- Born: 23 August 1864
- Died: 9 November 1936 (aged 72) Barnet
- Scientific career
- Fields: Ophthalmic surgery
- Workplaces: London School of Tropical Medicine

= Robert Elliot (surgeon) =

Professor Robert Henry Elliot FRCS (23 August 1864 – 9 November 1936) was a British ophthalmic surgeon and author, an expert on snake venom and on Indian magic.

==Biography==

Born on 23 August 1864, Robert Elliot was educated at Bedford School and at the Medical College of St Bartholomew's Hospital. He entered the Indian Medical Service and was gazetted surgeon-lieutenant on 30 January 1892. He served on the North West Frontier, between 1892 and 1893, and was Superintendent of the Government Ophthalmic Hospital, Madras, and professor of Ophthalmology at Madras Medical College, between 1904 and 1914. He gained a D.Sc. from the University of Edinburgh in 1904 with a thesis on the pharmacology of cobra venom. He was Hunterian Professor at the Royal College of Surgeons, between 1916 and 1917, and Chairman of the Naval and Military Committee of the British Medical Association, between 1917 and 1922. In 1919 he was appointed as lecturer in Ophthalmology at the London School of Tropical Medicine, and as ophthalmic surgeon at the Prince of Wales Hospital.

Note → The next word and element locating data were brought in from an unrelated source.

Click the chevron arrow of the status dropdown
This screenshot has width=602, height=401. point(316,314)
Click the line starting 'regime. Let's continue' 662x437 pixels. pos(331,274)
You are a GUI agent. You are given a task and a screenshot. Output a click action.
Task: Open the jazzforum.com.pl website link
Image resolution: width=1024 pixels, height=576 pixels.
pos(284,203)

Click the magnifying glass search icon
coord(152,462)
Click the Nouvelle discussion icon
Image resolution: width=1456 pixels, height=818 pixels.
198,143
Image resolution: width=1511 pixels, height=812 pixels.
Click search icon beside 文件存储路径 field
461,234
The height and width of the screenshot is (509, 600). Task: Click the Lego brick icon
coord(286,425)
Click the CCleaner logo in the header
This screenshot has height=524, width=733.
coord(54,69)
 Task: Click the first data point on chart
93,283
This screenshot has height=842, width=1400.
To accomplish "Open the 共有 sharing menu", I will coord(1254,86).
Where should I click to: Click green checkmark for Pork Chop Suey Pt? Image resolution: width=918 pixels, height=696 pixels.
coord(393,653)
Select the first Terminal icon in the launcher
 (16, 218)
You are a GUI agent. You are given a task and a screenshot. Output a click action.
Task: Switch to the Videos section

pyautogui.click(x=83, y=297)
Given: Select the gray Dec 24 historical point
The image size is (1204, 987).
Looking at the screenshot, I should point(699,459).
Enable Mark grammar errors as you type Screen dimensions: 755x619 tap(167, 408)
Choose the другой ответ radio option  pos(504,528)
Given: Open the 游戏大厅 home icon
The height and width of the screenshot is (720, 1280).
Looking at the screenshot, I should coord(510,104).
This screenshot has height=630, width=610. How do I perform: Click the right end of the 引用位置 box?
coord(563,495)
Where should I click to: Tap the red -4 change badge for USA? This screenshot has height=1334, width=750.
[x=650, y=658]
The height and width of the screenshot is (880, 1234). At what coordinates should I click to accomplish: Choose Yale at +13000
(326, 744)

Professor Elliot was a talented conjuror and was Chairman of the Occult Committee of The Magic Circle between 1919 and 1936. He declared that there is nothing in Indian medicine which is unknown in Europe and he considered that such phenomena as transfixion of the tongue and neck are anatomically possible. So far as firewalking is concerned, the essential factor is the extreme toughness of the feet of people who always walk barefoot. He allowed full credit to the Indian conjurers' extreme manipulative dexterity, but suggested that the Indian repertory is extremely limited. As for the Indian rope trick, he concluded that no such trick has ever been performed.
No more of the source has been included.